Donna has friends: Nellie (Gaby Hoffmann) and Joey (Gabe Liedman). And they come together to just hang out, to talk over what Donna has experienced, to gossip, to make jokes, and to share confessions, advice, happinesses, and sadnesses. “Does having an abortion hurt?” Donna asks Nellie one night when the three of them are getting wine drunk. It’s a candid and free question, asked easily and answered easily. Donna is nervous. It doesn’t hurt, Nellie says, but there are cramps afterwards. The procedure only takes a few minutes, and it isn’t scary. 

“How often do you think about it?” Donna asks Nellie. “I think about it sometimes,” Nellie says. “Once in a while. And then I get really sad for my little teenage self.” But she never regrets it. It’s the kind of conversation friend groups have all the time, but it’s depicted in the movie with such ease and calmness, such inevitability and warmth, which is absolutely stunning. Of course, Donna talks to her friends about her feelings, and of cours,e Nellie shares her experience with Donna in an effort to make her feel less alone.

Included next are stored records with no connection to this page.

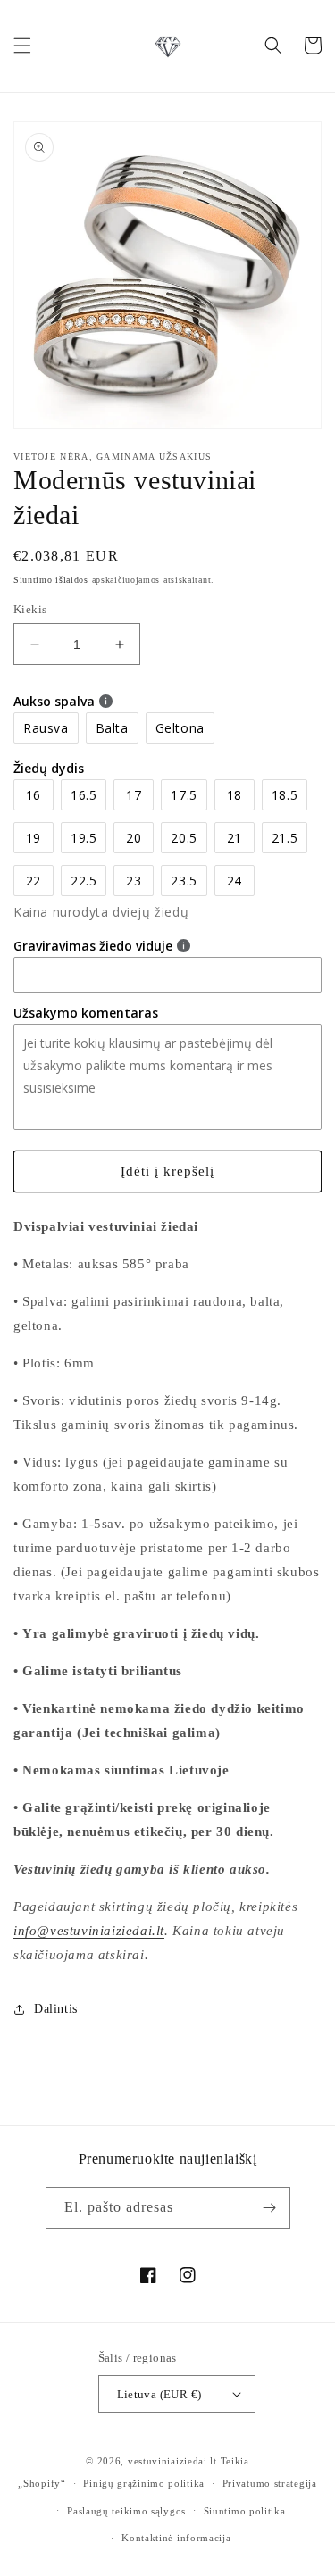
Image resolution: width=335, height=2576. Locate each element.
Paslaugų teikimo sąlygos (126, 2510)
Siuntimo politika (245, 2510)
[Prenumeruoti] (269, 2208)
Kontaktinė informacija (175, 2537)
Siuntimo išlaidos (50, 580)
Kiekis (29, 609)
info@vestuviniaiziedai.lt (88, 1931)
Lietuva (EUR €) (159, 2394)
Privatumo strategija (269, 2483)
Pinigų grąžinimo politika (144, 2483)
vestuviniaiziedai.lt (172, 2461)
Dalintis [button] (56, 2008)
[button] (22, 45)
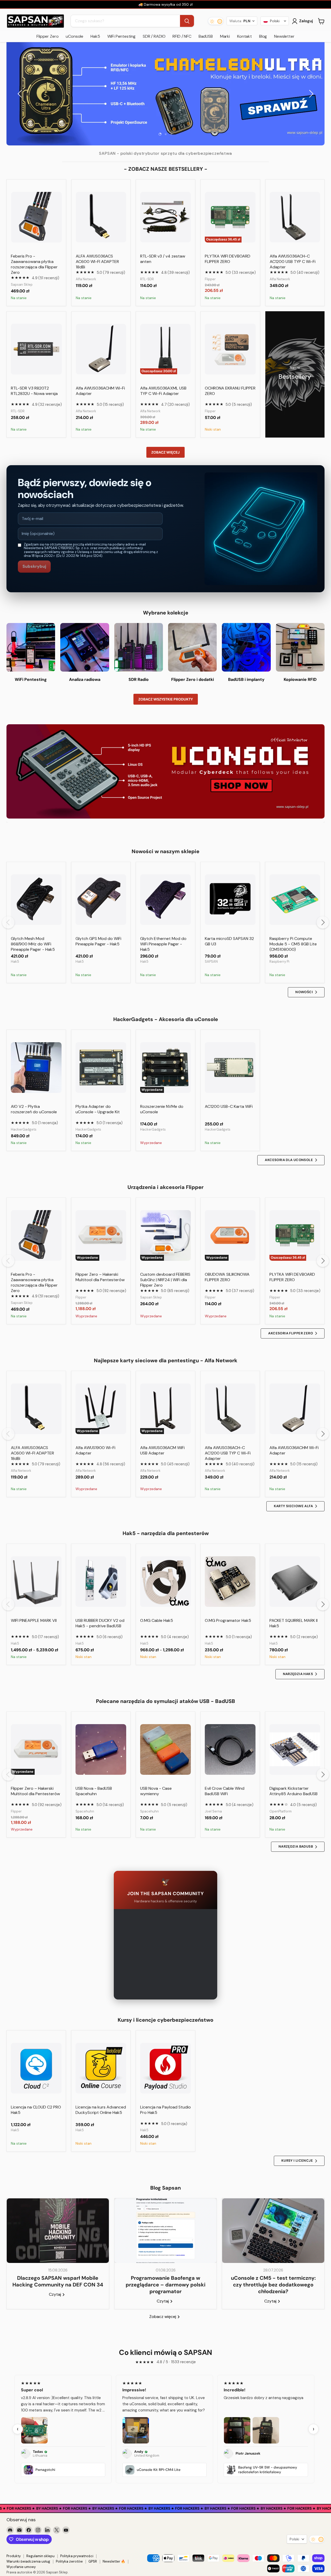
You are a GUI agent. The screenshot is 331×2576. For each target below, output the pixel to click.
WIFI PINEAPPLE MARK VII (34, 1620)
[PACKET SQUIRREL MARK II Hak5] (294, 1581)
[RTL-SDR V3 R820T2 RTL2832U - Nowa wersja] (36, 349)
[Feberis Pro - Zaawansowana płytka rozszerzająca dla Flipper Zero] (36, 217)
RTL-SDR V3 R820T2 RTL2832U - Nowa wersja (34, 390)
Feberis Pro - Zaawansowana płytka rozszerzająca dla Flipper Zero (34, 264)
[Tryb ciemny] (215, 21)
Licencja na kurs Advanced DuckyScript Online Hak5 (101, 2109)
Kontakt (244, 36)
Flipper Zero (47, 36)
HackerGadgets (23, 1129)
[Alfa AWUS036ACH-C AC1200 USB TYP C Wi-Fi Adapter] (295, 217)
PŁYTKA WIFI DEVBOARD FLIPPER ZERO (227, 258)
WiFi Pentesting (121, 36)
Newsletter (284, 36)
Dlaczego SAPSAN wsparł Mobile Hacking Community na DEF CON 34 (57, 2281)
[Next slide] (310, 94)
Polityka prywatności (76, 2556)
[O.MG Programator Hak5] (230, 1581)
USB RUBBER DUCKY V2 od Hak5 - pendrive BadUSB (100, 1623)
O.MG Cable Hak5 (156, 1620)
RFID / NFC (181, 36)
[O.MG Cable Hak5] (165, 1581)
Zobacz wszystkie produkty (165, 699)
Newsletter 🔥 (114, 2561)
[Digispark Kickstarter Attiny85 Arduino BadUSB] (294, 1749)
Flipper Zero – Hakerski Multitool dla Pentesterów (100, 1277)
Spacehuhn (85, 1811)
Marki (225, 36)
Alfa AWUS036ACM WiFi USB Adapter (162, 1450)
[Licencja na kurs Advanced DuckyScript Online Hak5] (101, 2068)
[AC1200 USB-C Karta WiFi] (230, 1067)
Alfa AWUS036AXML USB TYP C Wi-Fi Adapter (163, 390)
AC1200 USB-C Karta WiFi (229, 1106)
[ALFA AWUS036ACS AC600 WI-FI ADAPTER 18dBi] (101, 217)
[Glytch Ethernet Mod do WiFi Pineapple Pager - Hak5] (165, 899)
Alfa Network (86, 279)
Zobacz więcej (165, 452)
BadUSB (206, 36)
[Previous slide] (21, 94)
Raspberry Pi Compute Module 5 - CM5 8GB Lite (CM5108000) (293, 944)
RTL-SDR (147, 279)
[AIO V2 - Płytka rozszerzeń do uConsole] (36, 1067)
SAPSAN (211, 961)
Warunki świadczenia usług (28, 2561)
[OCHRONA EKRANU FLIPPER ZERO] (230, 349)
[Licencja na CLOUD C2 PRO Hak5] (36, 2068)
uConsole (74, 36)
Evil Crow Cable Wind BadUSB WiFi (224, 1791)
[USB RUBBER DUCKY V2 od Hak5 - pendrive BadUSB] (101, 1581)
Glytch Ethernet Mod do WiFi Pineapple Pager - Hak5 (163, 944)
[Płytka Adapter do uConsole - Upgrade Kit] (101, 1067)
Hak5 (95, 36)
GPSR (92, 2561)
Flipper (210, 279)
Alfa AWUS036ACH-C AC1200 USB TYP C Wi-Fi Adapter (292, 261)
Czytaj (55, 2294)
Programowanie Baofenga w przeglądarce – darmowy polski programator (165, 2285)
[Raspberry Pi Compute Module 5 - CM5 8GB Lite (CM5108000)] (294, 899)
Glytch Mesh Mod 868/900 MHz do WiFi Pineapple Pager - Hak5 (33, 944)
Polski (294, 2539)
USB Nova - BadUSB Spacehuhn (94, 1791)
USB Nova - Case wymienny (156, 1791)
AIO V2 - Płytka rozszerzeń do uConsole (34, 1109)
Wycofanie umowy (21, 2567)
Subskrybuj (34, 566)
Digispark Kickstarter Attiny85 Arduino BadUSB (293, 1791)
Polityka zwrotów (69, 2561)
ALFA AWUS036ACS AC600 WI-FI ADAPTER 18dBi (97, 261)
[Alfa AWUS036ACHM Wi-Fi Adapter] (101, 349)
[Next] (323, 922)
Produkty (13, 2556)
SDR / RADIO (154, 36)
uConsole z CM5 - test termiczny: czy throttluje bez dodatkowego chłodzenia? (273, 2285)
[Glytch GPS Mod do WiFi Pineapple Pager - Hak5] (101, 899)
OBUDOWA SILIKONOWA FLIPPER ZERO (227, 1277)
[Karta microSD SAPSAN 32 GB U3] (230, 899)
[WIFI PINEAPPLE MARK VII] (36, 1581)
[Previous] (8, 922)
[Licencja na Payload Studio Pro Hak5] (165, 2068)
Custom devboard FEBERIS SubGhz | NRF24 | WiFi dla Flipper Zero (165, 1280)
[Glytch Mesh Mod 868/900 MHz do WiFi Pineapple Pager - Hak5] (36, 899)
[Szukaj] (187, 21)
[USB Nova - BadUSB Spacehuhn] (101, 1749)
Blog (263, 36)
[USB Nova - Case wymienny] (165, 1749)
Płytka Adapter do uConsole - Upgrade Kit (98, 1109)
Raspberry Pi (279, 961)
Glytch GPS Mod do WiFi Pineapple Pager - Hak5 (98, 941)
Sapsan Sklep (22, 284)
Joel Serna (213, 1811)
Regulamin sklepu (40, 2556)
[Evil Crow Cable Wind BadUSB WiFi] (230, 1749)
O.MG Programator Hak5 (228, 1620)
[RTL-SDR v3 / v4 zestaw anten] (165, 217)
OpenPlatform (280, 1811)
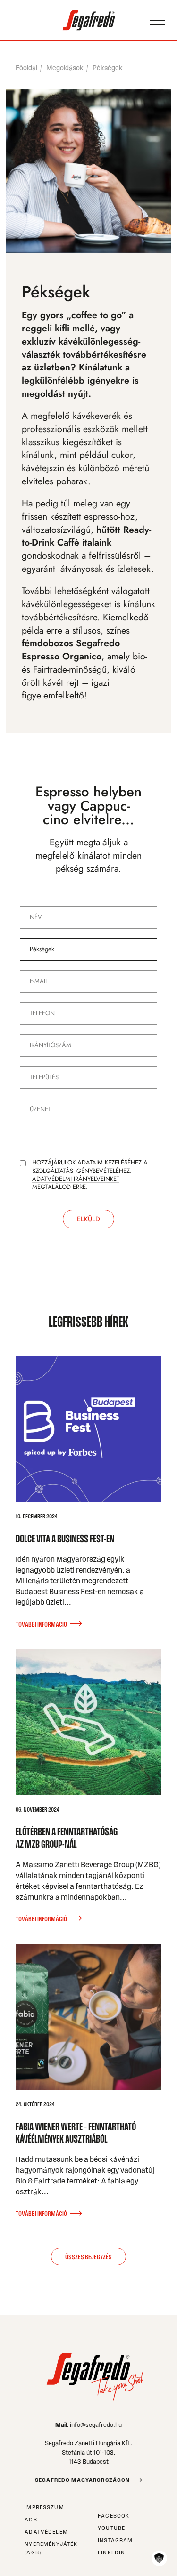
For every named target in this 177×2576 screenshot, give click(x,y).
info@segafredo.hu (96, 2425)
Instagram (115, 2540)
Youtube (111, 2528)
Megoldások (65, 68)
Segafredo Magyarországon (82, 2480)
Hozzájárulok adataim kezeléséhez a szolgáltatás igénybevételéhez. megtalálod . (90, 1174)
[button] (159, 2558)
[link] (88, 20)
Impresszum (44, 2507)
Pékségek (108, 68)
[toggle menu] (157, 20)
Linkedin (111, 2552)
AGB (31, 2519)
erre (79, 1187)
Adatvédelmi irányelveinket (75, 1179)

It’s the kind of sharing of information that women have been partaking of for ages, the kind that saves lives, literally and figuratively, and it’s rooted in the safety that hooks talks about, that Sophie craves.   

And so even as the film ends on Donna and Max coming together in a romantic union, we know that Donna still has Nellie and Joey. They are, the three of them, still there for each other; they can still stay up all night drinking wine and sharing experiences and being silly, all the while holding each other, all the while loving each other in the way that only best friends can.  

I have been as lonely and starved of connection as Sophie, and like Julie, like any other girl coming of age under patriarchy, I have thought less of other women and of myself as special in an effort to gain patriarchy’s approval. But survival, happiness itself, isn’t dependent on eradicating desires for certain kinds of love, on privileging one thing over another—this is the kind of competitive thinking fostered by capitalism. 

My friendships have saved my life again and again. Making friends allows us to make sense of the world and ourselves, to grow. “Commitment is the ground of our being that lets us make mistakes, be forgiven, and try again,” hooks writes. Such a commitment would have allowed Sophie to feel less guilty about calling Lucy, and might have allowed Julie’s life to still contain love. My friends allow me to move into the world with confidence, and I, like Donna, know that I can return to them at any time and in any state, and they will embrace me. They will show me love when nobody else can. Because of my friends, I don’t have to be the only one carrying the knowledge of my life anymore; I can share pain, stories, and fun. Because of my friends, I don’t have to look at myself alone in the mirror. I can see myself reflected in their gaze, and they reflected in mine.